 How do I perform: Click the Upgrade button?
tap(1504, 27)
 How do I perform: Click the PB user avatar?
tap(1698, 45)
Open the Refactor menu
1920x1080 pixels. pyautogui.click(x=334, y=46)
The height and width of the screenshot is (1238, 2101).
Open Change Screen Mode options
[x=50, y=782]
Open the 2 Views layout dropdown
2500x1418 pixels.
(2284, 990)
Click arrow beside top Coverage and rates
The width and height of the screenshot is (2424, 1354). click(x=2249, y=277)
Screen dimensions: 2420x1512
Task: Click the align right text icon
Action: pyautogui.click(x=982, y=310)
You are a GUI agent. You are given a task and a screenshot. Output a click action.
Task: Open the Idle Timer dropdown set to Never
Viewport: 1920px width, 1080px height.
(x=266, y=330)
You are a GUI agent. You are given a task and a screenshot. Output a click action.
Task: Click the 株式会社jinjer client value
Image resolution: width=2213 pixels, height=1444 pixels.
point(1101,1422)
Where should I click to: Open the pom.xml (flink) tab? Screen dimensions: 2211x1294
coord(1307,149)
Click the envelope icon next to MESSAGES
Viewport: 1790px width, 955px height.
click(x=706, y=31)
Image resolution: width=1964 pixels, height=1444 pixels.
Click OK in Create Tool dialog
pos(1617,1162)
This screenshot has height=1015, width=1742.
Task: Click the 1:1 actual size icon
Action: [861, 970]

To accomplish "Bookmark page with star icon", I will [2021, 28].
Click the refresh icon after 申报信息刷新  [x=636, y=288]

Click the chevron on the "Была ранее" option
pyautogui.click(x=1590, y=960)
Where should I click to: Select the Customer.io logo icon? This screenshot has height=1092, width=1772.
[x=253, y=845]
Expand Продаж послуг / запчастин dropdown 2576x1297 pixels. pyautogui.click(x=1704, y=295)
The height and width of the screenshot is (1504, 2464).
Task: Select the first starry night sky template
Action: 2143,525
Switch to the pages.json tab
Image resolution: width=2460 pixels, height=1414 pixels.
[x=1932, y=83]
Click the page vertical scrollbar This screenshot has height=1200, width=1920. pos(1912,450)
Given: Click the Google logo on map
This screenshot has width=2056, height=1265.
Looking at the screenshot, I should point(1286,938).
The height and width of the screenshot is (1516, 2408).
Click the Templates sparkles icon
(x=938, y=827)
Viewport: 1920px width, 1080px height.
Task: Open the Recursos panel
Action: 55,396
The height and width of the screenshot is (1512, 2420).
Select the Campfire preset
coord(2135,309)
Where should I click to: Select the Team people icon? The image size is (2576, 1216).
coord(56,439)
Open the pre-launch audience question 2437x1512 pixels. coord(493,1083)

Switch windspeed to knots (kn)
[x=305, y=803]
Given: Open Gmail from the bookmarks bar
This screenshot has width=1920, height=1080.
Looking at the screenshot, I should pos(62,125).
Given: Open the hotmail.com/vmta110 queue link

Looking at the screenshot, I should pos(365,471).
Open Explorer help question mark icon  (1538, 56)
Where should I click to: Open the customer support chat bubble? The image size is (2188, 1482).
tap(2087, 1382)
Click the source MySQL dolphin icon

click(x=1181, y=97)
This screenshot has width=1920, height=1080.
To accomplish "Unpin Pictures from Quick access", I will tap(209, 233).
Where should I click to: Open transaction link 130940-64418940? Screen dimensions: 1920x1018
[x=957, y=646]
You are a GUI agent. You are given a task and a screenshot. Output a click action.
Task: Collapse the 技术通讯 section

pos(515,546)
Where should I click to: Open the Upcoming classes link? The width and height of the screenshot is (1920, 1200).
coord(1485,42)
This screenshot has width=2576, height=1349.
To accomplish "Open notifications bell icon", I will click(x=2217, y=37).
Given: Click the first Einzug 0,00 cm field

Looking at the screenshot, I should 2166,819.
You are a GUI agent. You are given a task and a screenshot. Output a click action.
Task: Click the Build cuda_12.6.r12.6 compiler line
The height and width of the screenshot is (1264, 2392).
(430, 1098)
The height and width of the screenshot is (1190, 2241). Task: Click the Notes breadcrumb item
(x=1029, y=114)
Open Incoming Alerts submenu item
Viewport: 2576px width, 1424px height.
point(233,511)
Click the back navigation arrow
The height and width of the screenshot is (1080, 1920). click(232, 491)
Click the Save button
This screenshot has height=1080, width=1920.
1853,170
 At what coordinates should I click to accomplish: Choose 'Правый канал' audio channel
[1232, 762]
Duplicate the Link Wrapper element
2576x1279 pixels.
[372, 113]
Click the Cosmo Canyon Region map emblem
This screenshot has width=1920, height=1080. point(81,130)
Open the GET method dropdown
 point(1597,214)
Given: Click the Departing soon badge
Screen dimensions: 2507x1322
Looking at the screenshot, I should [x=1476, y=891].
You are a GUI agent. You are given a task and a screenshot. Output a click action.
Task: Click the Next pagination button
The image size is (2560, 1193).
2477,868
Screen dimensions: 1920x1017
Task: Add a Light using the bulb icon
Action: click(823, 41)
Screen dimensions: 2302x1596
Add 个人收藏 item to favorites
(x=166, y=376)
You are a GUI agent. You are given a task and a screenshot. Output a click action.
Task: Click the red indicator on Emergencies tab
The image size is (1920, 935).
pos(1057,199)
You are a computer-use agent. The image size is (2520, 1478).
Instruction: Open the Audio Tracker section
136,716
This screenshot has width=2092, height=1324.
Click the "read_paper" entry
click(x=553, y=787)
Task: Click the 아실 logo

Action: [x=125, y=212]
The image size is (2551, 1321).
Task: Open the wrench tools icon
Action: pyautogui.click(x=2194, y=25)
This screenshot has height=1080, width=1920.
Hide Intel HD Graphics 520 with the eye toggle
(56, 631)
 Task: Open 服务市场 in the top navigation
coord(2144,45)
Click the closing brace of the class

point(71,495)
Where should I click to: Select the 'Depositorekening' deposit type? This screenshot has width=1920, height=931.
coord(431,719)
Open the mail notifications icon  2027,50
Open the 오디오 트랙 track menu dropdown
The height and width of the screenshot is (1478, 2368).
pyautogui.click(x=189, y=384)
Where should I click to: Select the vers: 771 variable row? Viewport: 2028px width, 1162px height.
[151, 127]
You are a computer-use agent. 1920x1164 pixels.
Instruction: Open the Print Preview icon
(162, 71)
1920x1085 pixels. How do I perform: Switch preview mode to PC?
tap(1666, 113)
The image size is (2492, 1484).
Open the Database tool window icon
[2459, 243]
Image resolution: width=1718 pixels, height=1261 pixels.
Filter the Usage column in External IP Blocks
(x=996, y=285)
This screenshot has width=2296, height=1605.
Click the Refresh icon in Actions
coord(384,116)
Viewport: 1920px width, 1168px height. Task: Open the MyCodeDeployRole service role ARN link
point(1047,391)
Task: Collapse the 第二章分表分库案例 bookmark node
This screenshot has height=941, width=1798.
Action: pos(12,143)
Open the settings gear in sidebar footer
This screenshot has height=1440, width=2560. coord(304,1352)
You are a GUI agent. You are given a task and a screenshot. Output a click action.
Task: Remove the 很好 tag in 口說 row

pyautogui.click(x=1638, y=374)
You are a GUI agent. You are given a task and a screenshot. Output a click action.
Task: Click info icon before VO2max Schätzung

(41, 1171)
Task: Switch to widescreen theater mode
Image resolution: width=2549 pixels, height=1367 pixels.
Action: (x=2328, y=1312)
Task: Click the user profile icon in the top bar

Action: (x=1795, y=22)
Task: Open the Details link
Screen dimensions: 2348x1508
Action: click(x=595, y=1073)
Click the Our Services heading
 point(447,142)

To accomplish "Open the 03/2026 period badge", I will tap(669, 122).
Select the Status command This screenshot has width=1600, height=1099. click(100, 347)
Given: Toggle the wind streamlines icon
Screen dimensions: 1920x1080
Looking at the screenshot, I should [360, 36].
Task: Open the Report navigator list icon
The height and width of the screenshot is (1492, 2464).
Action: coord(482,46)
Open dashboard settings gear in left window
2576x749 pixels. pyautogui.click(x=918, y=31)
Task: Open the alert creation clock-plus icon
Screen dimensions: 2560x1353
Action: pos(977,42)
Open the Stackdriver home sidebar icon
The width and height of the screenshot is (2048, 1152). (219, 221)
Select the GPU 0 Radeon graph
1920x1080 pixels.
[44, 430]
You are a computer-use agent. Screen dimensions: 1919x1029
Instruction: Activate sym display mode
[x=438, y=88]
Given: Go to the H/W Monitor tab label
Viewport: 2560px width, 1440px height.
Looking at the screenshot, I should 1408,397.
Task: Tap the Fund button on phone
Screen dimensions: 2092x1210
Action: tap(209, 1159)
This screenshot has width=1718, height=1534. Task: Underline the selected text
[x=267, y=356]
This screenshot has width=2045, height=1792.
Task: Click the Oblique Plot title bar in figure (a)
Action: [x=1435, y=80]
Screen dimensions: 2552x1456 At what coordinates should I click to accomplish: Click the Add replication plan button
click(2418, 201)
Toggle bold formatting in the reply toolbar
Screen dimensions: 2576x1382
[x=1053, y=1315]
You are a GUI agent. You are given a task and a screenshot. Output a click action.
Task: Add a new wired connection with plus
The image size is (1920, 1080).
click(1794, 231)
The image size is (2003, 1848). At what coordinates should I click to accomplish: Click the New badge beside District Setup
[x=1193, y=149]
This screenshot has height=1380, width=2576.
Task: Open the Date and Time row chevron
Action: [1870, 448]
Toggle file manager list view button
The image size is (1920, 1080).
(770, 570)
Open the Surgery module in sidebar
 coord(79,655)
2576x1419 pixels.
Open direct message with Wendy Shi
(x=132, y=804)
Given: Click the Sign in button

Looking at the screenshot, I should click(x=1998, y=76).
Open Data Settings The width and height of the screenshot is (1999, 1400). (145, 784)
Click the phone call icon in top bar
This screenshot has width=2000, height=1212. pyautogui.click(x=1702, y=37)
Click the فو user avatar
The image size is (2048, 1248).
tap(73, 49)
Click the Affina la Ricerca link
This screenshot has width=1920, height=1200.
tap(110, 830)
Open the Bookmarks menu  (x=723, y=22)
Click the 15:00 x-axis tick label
------
-- TASK TO CARRY OUT --
Go through the data above from its first line and copy each line exactly, stopping once the line with "The height and width of the screenshot is (1516, 2408)." has been copied.

-- OUTPUT OF THE TASK --
 How do I perform: Click the Upgrade button?
tap(1504, 27)
 How do I perform: Click the PB user avatar?
tap(1698, 45)
Open the Refactor menu
1920x1080 pixels. pyautogui.click(x=334, y=46)
The height and width of the screenshot is (1238, 2101).
Open Change Screen Mode options
[x=50, y=782]
Open the 2 Views layout dropdown
2500x1418 pixels.
(2284, 990)
Click arrow beside top Coverage and rates
The width and height of the screenshot is (2424, 1354). click(x=2249, y=277)
Screen dimensions: 2420x1512
Task: Click the align right text icon
Action: pyautogui.click(x=982, y=310)
You are a GUI agent. You are given a task and a screenshot. Output a click action.
Task: Open the Idle Timer dropdown set to Never
Viewport: 1920px width, 1080px height.
(x=266, y=330)
You are a GUI agent. You are given a task and a screenshot. Output a click action.
Task: Click the 株式会社jinjer client value
Image resolution: width=2213 pixels, height=1444 pixels.
point(1101,1422)
Where should I click to: Open the pom.xml (flink) tab? Screen dimensions: 2211x1294
coord(1307,149)
Click the envelope icon next to MESSAGES
Viewport: 1790px width, 955px height.
click(x=706, y=31)
Image resolution: width=1964 pixels, height=1444 pixels.
Click OK in Create Tool dialog
pos(1617,1162)
This screenshot has height=1015, width=1742.
Task: Click the 1:1 actual size icon
Action: [861, 970]

To accomplish "Bookmark page with star icon", I will [2021, 28].
Click the refresh icon after 申报信息刷新  [x=636, y=288]

Click the chevron on the "Была ранее" option
pyautogui.click(x=1590, y=960)
Where should I click to: Select the Customer.io logo icon? This screenshot has height=1092, width=1772.
[x=253, y=845]
Expand Продаж послуг / запчастин dropdown 2576x1297 pixels. pyautogui.click(x=1704, y=295)
The height and width of the screenshot is (1504, 2464).
Task: Select the first starry night sky template
Action: 2143,525
Switch to the pages.json tab
Image resolution: width=2460 pixels, height=1414 pixels.
[x=1932, y=83]
Click the page vertical scrollbar This screenshot has height=1200, width=1920. pos(1912,450)
Given: Click the Google logo on map
This screenshot has width=2056, height=1265.
Looking at the screenshot, I should point(1286,938).
The height and width of the screenshot is (1516, 2408).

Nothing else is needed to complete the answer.